▸ **Task to complete**: The records below are to be written out exactly, with every picture omitted.

|---|

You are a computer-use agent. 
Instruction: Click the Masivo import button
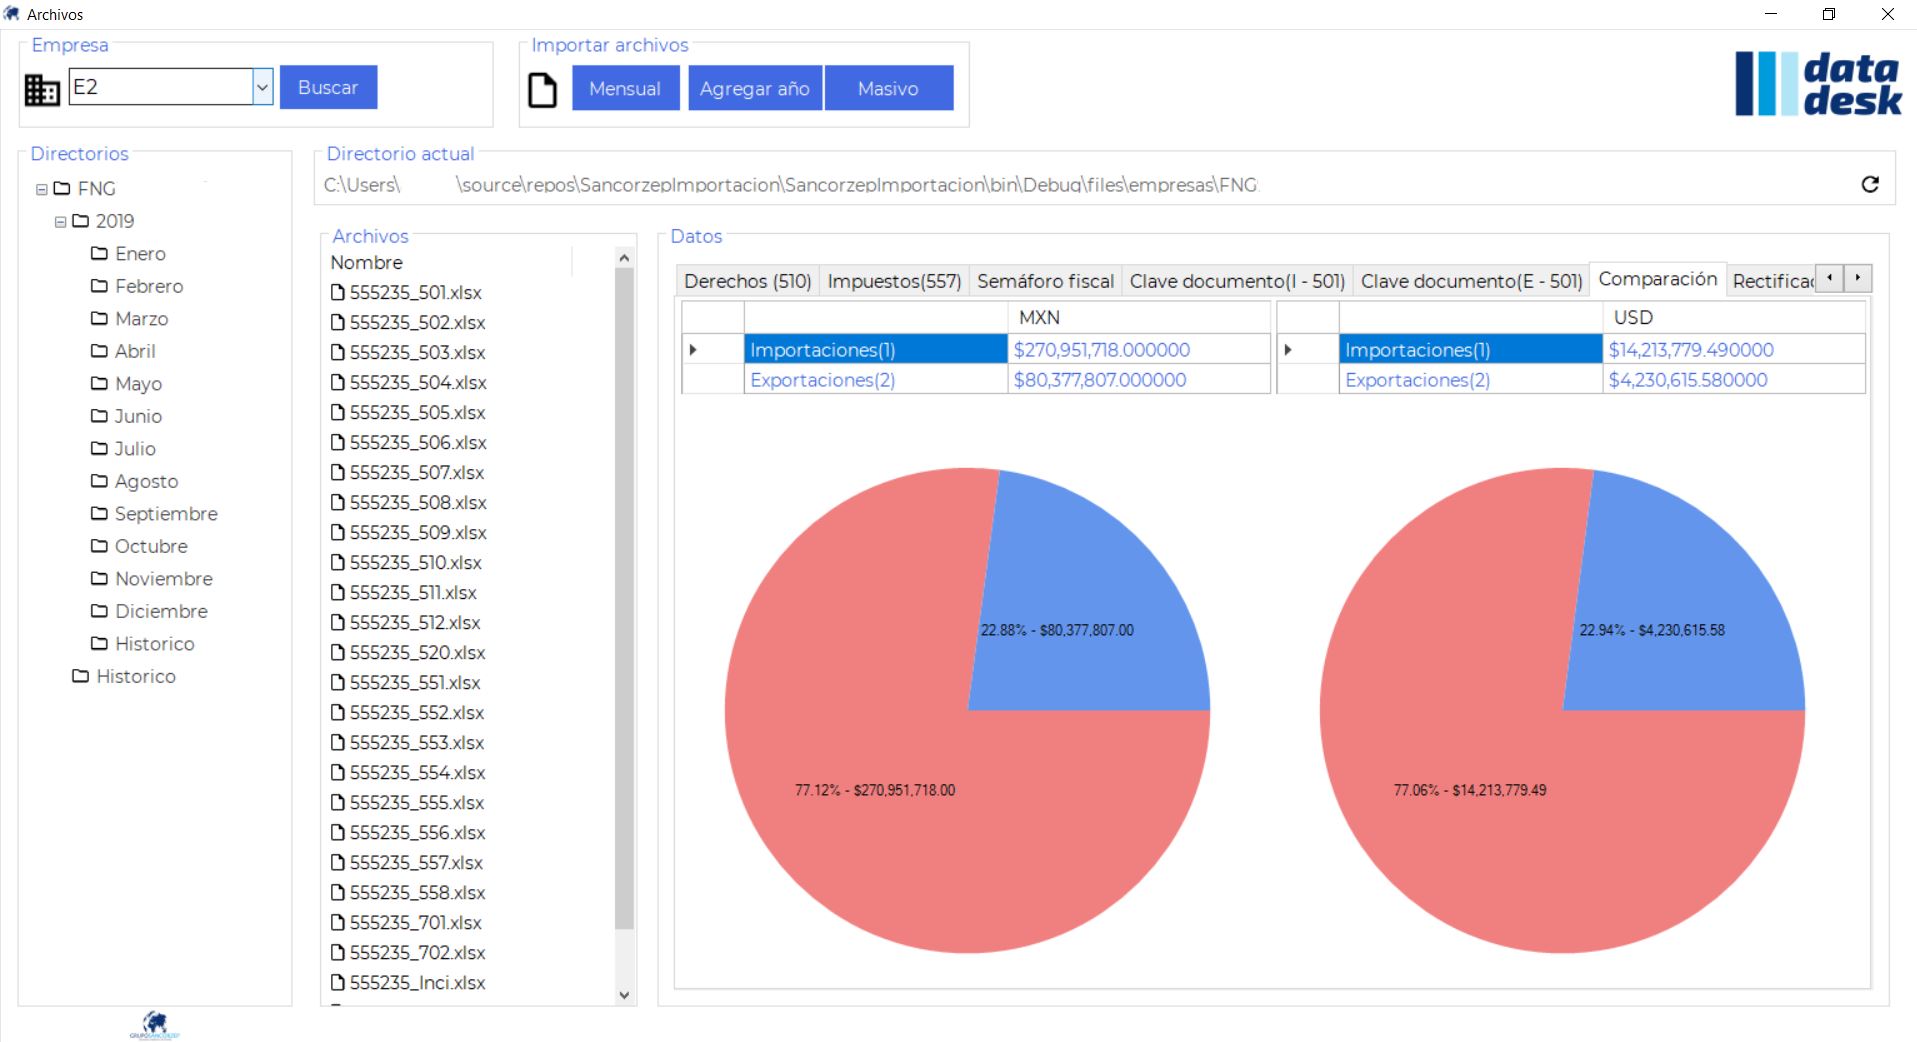pos(888,89)
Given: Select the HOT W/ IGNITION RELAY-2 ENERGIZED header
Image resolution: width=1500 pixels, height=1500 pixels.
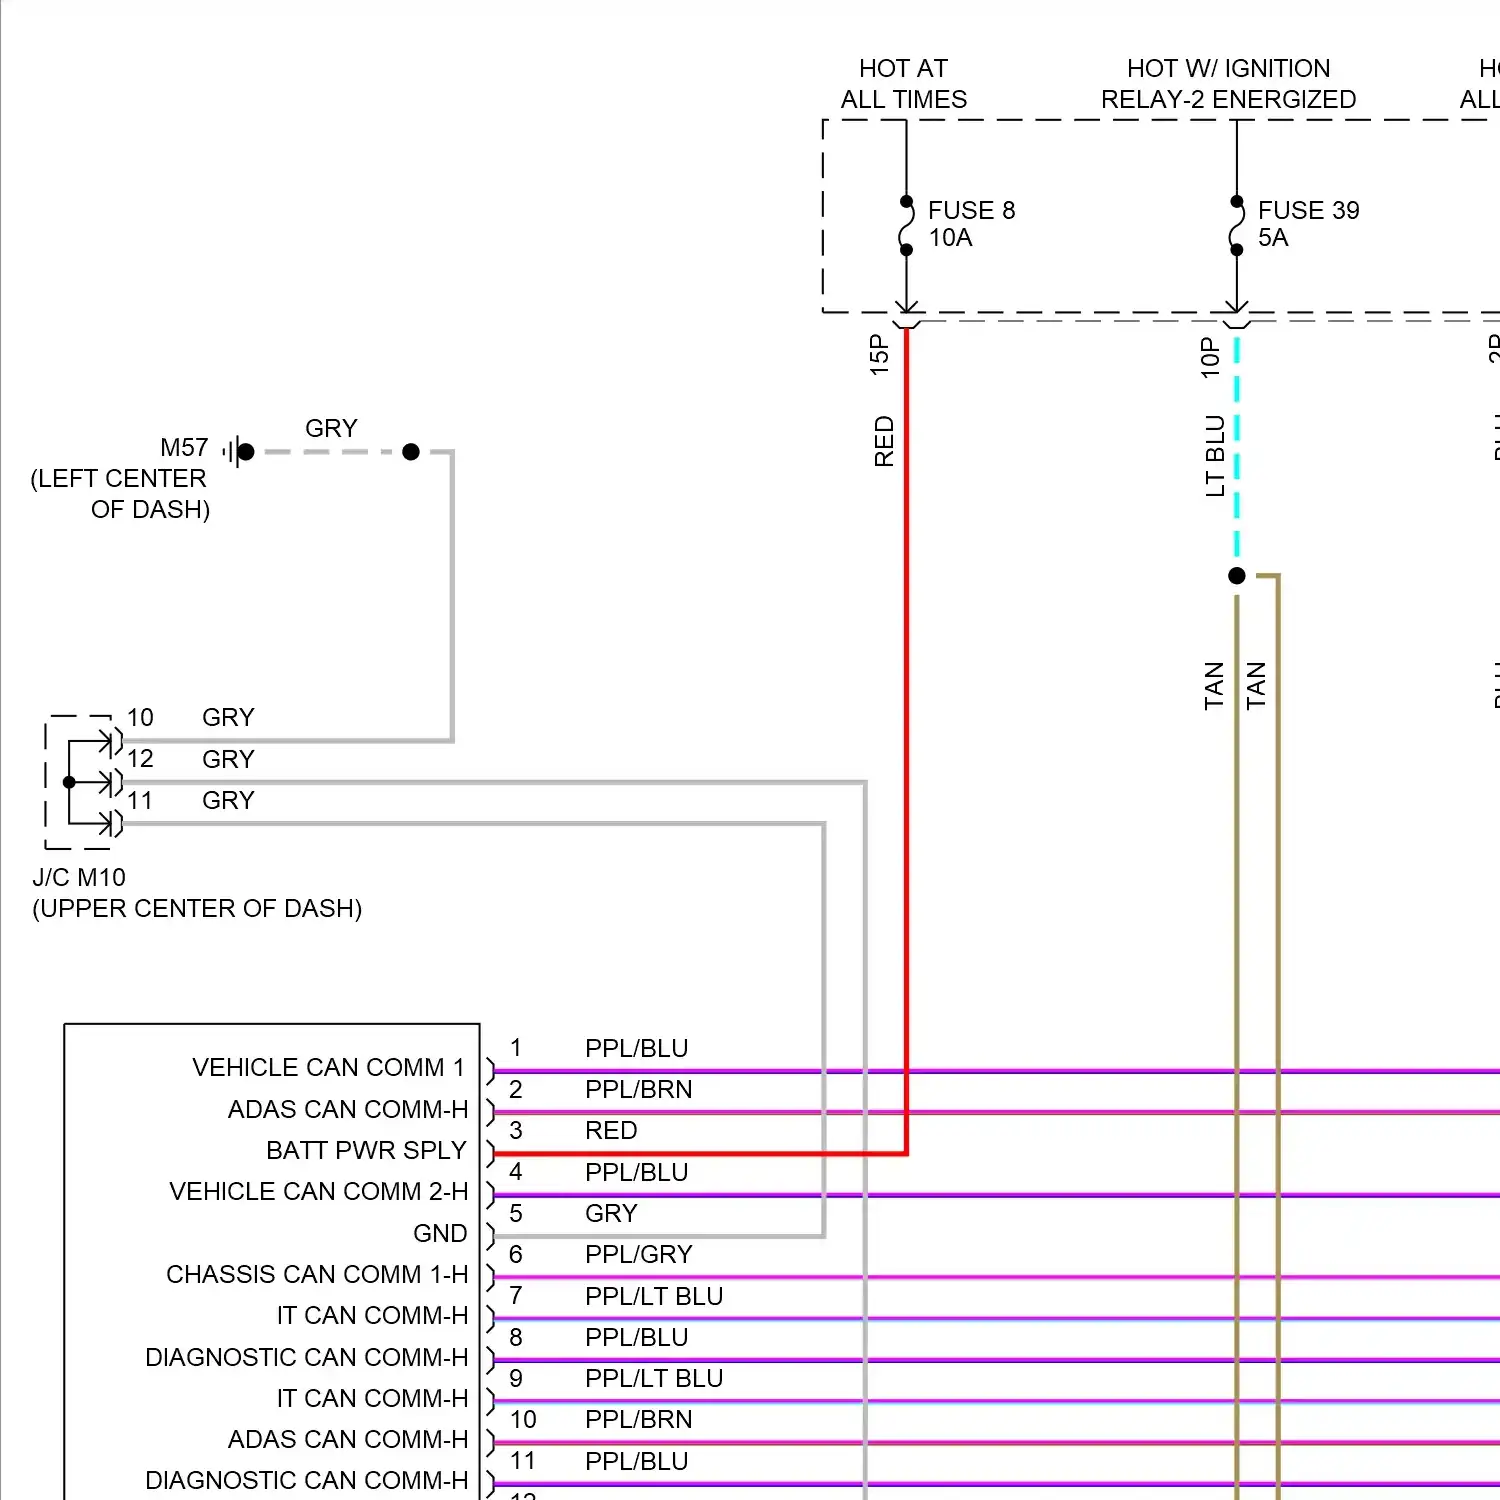Looking at the screenshot, I should [1228, 84].
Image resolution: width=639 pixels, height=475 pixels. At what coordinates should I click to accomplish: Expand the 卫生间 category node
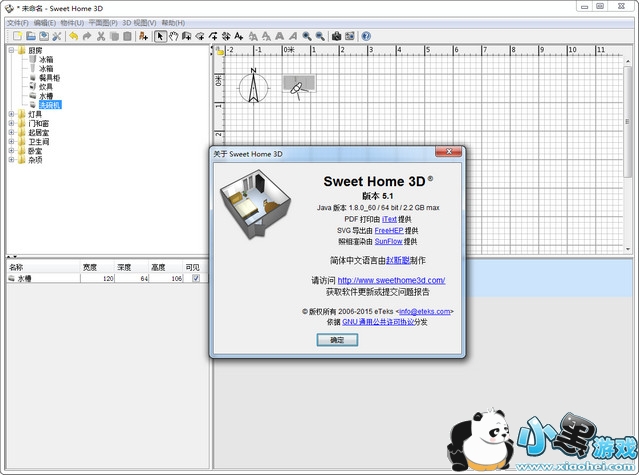(12, 141)
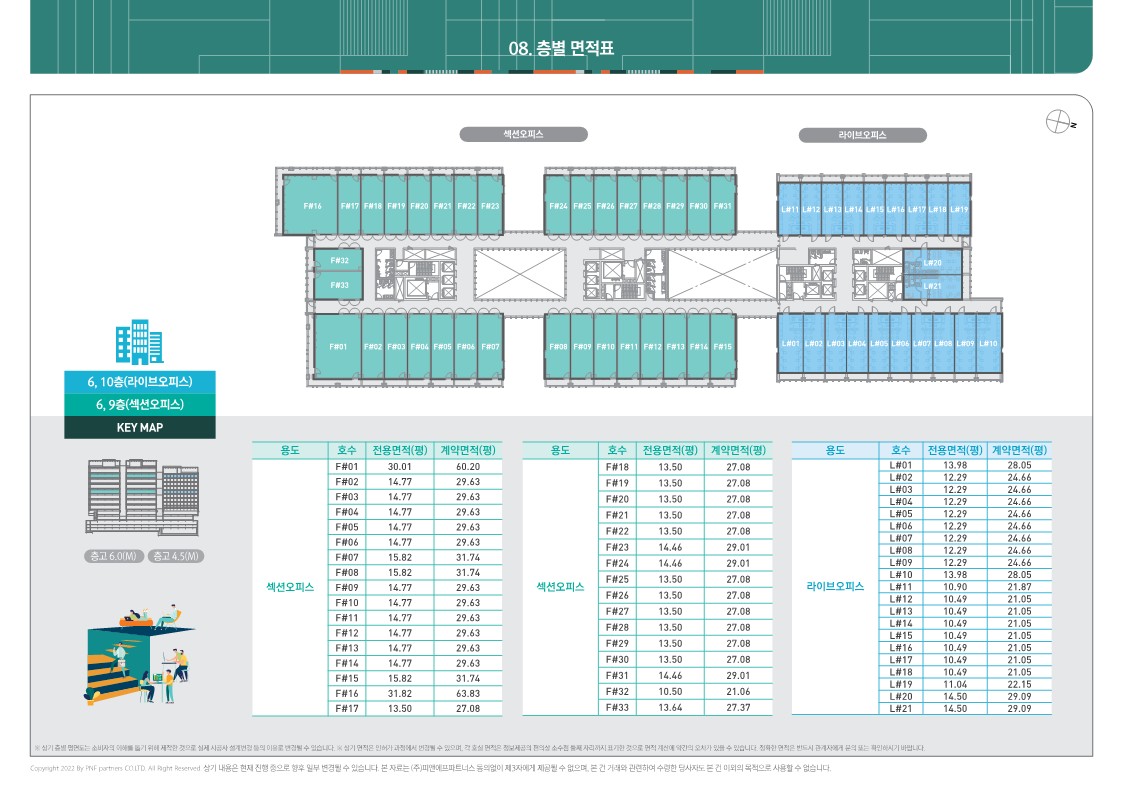Click the KEY MAP label
Screen dimensions: 1123x794
140,427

|---|

▸ **Exercise response**:
You are a computer-use agent. 
Instruction: Click the Masivo import button
pos(888,89)
Given: Select the HOT W/ IGNITION RELAY-2 ENERGIZED header
Image resolution: width=1500 pixels, height=1500 pixels.
Looking at the screenshot, I should [1228, 84].
Image resolution: width=639 pixels, height=475 pixels. At what coordinates should I click to accomplish: Expand the 卫生间 category node
(12, 141)
Click the KEY MAP label
Screen dimensions: 1123x794
140,427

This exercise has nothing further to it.